> Task instructions
Starting with the line that contains "Task: Reload the page with refresh icon" and stopping after the line that contains "Task: Expand the tab search dropdown arrow", copy the entries below exactly. Include nothing else.

Stored data entries:
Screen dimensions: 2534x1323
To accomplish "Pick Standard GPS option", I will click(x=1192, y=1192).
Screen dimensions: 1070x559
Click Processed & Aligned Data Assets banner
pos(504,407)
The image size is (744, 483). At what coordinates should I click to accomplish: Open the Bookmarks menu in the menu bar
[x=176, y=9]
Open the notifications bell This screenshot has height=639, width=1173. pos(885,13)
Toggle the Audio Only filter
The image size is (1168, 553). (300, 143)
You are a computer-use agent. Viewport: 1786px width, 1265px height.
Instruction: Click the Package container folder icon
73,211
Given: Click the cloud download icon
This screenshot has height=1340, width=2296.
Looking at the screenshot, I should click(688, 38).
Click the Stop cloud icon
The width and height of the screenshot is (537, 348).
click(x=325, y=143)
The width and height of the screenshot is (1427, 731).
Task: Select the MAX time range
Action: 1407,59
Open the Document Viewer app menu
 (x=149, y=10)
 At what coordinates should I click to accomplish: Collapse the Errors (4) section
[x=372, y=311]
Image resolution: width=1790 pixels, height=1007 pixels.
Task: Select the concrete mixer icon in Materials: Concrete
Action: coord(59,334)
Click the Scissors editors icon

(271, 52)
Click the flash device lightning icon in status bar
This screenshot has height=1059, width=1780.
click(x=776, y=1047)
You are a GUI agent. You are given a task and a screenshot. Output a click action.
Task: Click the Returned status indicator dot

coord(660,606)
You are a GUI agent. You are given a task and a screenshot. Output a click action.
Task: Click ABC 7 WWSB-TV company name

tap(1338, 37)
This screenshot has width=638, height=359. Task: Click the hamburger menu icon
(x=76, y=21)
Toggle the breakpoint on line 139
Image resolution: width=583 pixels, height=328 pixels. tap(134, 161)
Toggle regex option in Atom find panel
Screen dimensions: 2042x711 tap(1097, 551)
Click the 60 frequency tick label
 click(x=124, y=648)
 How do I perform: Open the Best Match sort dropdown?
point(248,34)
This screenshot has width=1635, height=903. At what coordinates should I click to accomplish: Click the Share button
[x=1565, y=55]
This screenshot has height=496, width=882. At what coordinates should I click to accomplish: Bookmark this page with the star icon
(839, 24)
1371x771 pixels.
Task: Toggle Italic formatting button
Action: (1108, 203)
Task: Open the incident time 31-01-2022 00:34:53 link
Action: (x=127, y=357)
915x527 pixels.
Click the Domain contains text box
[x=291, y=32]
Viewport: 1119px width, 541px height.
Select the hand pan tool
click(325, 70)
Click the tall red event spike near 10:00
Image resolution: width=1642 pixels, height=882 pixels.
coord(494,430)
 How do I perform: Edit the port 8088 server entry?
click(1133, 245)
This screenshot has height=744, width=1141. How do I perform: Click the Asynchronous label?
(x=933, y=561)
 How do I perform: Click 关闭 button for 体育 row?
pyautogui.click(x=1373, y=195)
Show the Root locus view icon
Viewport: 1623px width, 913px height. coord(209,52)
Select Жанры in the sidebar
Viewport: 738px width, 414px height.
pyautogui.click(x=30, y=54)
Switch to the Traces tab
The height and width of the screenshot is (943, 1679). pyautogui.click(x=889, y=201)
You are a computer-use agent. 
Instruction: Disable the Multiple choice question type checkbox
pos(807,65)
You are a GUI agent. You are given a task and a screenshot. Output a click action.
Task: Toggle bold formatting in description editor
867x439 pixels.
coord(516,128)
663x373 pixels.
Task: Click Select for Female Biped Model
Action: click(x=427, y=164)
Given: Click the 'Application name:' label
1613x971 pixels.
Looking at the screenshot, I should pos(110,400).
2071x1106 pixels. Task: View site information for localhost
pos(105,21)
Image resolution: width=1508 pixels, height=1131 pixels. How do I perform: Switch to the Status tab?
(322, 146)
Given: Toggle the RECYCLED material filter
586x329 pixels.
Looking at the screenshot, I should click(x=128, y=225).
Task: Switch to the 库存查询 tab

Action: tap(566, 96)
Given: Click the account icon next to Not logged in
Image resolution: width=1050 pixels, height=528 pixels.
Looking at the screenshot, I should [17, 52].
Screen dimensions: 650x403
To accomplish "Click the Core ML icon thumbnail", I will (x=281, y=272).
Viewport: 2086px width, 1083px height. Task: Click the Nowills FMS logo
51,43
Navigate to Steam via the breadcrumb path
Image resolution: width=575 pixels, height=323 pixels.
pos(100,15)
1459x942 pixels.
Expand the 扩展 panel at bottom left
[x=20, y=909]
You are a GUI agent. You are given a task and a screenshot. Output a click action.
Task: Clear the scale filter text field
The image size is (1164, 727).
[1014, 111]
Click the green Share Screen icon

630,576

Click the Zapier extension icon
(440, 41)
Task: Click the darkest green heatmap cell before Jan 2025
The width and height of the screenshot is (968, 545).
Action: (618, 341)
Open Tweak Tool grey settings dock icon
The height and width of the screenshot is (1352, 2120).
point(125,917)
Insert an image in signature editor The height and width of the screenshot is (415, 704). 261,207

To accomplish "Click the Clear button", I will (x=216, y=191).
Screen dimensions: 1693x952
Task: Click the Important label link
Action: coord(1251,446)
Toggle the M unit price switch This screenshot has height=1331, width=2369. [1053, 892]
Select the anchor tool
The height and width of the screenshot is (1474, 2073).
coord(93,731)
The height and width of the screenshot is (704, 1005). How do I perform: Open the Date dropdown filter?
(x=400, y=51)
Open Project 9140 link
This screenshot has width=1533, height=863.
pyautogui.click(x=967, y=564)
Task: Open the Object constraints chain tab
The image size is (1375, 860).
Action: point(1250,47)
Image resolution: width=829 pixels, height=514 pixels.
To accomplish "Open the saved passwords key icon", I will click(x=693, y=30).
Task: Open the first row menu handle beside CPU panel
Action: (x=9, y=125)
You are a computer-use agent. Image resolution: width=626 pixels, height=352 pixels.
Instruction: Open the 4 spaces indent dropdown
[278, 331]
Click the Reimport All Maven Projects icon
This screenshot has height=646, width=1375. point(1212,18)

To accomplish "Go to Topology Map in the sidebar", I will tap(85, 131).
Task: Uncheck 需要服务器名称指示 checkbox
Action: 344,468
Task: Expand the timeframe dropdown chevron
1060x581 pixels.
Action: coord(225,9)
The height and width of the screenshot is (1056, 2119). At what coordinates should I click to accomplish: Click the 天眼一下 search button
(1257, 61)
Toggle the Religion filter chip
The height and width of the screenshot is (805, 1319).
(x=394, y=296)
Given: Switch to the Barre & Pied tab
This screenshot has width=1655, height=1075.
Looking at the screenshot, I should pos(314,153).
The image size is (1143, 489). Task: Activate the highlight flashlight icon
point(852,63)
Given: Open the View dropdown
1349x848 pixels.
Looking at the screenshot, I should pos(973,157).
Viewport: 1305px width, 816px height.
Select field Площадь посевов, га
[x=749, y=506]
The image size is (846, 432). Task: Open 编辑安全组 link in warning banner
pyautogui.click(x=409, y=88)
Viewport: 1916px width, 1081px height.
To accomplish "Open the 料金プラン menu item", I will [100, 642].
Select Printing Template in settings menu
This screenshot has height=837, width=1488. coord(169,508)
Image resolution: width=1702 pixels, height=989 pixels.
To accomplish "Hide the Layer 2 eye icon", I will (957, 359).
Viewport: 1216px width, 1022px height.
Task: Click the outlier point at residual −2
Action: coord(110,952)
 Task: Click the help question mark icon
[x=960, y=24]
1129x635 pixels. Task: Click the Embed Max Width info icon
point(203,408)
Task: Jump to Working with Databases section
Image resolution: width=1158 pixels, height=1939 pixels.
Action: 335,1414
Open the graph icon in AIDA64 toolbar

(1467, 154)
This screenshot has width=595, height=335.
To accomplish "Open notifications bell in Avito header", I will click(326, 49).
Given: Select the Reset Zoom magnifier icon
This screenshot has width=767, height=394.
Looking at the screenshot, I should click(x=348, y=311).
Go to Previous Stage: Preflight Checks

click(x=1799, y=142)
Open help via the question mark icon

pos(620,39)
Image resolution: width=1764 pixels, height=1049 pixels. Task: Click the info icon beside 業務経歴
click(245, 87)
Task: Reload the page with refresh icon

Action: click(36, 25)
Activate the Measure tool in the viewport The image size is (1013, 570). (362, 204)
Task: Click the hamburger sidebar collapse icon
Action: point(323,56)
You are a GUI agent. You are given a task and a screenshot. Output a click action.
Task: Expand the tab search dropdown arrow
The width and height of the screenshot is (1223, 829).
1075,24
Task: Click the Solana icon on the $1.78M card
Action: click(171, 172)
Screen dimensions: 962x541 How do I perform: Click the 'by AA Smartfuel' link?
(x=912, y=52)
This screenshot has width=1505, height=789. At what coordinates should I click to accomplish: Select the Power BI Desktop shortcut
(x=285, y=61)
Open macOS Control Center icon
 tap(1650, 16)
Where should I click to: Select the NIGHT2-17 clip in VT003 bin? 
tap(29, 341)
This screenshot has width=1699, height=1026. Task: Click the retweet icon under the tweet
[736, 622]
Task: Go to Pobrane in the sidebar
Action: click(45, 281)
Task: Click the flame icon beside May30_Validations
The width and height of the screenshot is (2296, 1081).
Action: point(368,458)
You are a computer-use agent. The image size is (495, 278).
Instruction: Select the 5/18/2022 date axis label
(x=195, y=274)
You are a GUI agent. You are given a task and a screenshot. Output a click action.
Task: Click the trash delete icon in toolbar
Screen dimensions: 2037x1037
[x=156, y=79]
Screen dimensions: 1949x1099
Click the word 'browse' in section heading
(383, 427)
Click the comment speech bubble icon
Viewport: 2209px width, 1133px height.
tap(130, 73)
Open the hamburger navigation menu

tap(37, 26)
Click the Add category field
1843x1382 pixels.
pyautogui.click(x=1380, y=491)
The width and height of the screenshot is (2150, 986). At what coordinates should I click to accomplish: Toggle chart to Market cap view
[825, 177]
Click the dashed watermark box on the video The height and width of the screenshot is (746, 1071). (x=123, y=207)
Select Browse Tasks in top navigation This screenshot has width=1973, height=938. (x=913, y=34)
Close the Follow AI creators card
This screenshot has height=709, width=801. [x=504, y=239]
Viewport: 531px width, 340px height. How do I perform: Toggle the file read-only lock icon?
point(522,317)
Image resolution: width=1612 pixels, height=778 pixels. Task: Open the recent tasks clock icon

> Answer for the task
Task: Reload the page with refresh icon

Action: click(36, 25)
Activate the Measure tool in the viewport The image size is (1013, 570). (362, 204)
Task: Click the hamburger sidebar collapse icon
Action: point(323,56)
You are a GUI agent. You are given a task and a screenshot. Output a click action.
Task: Expand the tab search dropdown arrow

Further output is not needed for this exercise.